-- Task --
Everything in the records must be reproduced exactly, except for the pictures.

--- Data for the task Enclosed Below ---

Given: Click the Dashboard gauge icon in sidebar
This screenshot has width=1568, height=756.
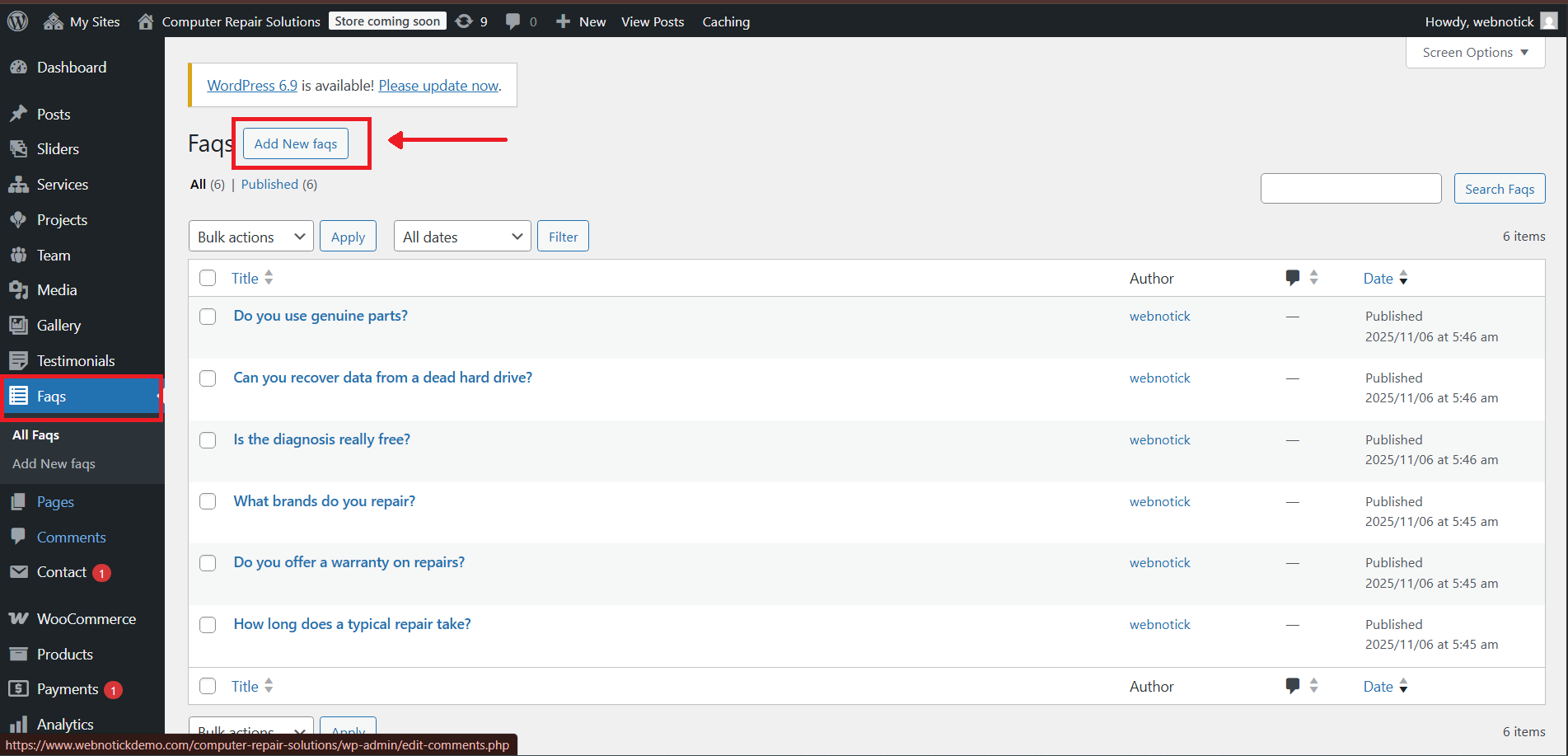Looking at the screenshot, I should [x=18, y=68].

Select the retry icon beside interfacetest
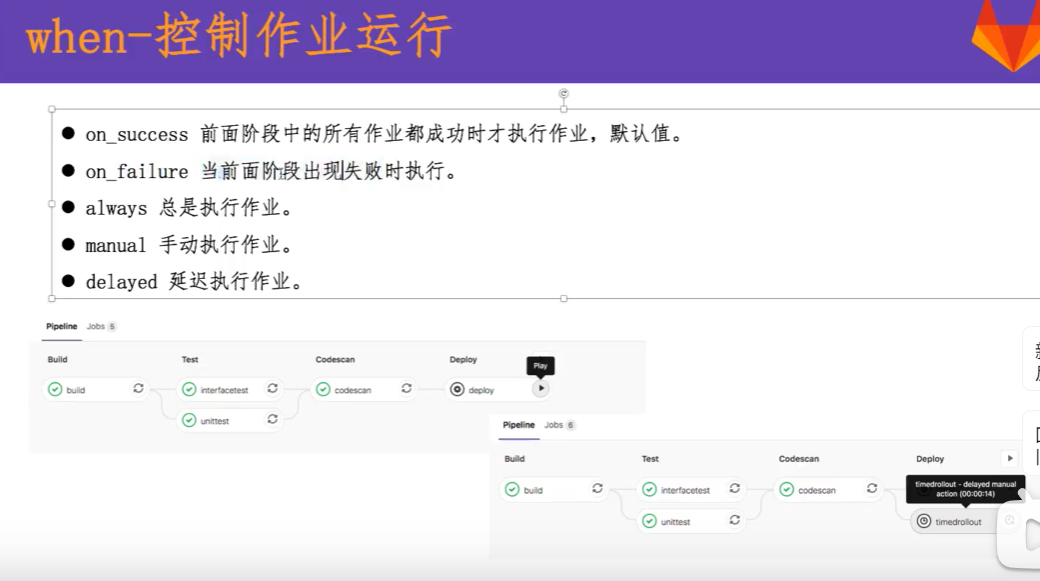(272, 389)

--- End of Enclosed Data for the task ---

-- Answer to this exercise --
Given: Click the Dashboard gauge icon in sidebar
This screenshot has width=1568, height=756.
Looking at the screenshot, I should [x=18, y=68].

Select the retry icon beside interfacetest
(272, 389)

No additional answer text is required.